* _Excerpt_
We propose to minimize the Wasserstein distance between two logit distributions \(Q_{\theta }\#\mathcal {D}^{{\mathcal {X}}}_S\) and \(Q_{\theta }\#\mathcal {D}^{{\mathcal {X}}}_A\), to build a robust model, respectively. We use the push-forward notation \(\#\) for transferring measures \(\mathcal {D}^{{\mathcal {X}}}_S\) and \(\mathcal {D}^{{\mathcal {X}}}_A\) on input space \(\mathcal {X}\) toward logit space \(\mathcal {Z}\) by using parametrized network \(Q_{\theta }\). Then the Wasserstein distance between two logit distributions can be written as

$$\begin{aligned}&W_1(Q_\theta \# \mathcal {D}^{{\mathcal {X}}}_S, Q_\theta \#\mathcal {D}^{{\mathcal {X}}}_A) \nonumber \\&\quad = \sup _{f\in \textrm{Lip1}} \mathbb {E}_{z \sim Q_\theta \#\mathcal {D}^{{\mathcal {X}}}_S}[f(z)] - \mathbb {E}_{z \sim Q_\theta \#\mathcal {D}^{{\mathcal {X}}}_A}[f(z)]\nonumber \\&\quad = \sup _{f\in \textrm{Lip1}} \mathbb {E}_{x \sim \mathcal {D}^{{\mathcal {X}}}_S}[f(Q_{\theta }(x))] -\mathbb {E}_{x \sim \mathcal {D}^{{\mathcal {X}}}_A}[f(Q_{\theta }(x))] \end{aligned}$$
(6)

Wasserstein distance is weaker than many other distance metrics between probability distributions, such as Jensen–Shannon divergence and total variation distance. Furthermore, convergence with respect to the topology induced by Wasserstein distance is equivalent to convergence in a distribution. Therefore, it is not only an appropriate metric for the distribution space, but also has better convergence properties, particularly for distributions with low-dimensional supports (Arjovsky and Bottou 2017).

* _Information shown_
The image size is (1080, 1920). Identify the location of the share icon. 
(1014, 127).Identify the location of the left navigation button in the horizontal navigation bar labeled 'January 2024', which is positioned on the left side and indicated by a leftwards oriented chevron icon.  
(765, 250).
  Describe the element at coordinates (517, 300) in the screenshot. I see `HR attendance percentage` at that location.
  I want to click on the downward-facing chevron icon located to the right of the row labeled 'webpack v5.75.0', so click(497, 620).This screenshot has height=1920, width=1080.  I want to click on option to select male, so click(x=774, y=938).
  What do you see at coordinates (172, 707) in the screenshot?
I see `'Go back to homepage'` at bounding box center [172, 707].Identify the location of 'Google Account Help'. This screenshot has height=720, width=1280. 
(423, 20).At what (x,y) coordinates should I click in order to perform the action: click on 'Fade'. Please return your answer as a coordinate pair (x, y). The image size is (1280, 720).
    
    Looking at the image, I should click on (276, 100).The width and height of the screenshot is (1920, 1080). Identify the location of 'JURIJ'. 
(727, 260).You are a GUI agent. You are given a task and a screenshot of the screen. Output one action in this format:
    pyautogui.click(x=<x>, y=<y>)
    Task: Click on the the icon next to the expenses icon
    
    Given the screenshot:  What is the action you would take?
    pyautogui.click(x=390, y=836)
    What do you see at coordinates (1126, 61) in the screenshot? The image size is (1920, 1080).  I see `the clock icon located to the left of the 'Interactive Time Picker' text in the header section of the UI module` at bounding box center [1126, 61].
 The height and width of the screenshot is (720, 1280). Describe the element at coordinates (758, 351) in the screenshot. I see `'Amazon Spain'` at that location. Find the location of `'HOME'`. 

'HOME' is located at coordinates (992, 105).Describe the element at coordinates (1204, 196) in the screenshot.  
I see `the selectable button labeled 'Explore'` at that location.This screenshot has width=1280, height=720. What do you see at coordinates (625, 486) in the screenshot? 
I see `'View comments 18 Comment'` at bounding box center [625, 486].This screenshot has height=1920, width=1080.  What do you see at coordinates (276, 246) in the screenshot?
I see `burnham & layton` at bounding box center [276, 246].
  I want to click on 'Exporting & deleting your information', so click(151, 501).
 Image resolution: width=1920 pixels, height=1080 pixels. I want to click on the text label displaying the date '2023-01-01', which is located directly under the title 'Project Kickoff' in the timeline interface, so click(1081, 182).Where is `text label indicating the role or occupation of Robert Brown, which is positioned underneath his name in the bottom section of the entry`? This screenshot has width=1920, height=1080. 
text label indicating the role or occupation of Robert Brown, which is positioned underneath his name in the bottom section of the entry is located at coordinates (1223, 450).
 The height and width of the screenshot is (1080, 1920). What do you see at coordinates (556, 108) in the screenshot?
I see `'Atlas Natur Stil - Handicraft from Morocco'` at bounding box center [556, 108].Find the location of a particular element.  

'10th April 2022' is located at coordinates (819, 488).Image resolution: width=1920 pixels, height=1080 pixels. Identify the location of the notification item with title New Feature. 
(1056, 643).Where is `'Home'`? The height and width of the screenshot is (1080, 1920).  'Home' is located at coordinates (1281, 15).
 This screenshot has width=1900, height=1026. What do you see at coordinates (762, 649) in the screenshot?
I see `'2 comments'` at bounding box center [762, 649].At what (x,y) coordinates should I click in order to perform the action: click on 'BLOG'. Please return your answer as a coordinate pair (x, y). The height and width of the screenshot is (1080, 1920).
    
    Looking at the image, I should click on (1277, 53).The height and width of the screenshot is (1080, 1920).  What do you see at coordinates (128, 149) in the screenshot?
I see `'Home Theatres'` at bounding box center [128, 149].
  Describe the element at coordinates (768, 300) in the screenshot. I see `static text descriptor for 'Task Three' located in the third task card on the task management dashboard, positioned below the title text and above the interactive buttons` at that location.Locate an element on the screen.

* _Problem requirements_
Could you write out the Wasserstein distance excerpt again with "Jensen–Shannon divergence" changed to "Kullback–Leibler divergence", beginning at the words "Wasserstein distance is weaker" and stopping after "and Bottou 2017)."? The listing comes from a separate source.

* _Task solution_
Wasserstein distance is weaker than many other distance metrics between probability distributions, such as Kullback–Leibler divergence and total variation distance. Furthermore, convergence with respect to the topology induced by Wasserstein distance is equivalent to convergence in a distribution. Therefore, it is not only an appropriate metric for the distribution space, but also has better convergence properties, particularly for distributions with low-dimensional supports (Arjovsky and Bottou 2017).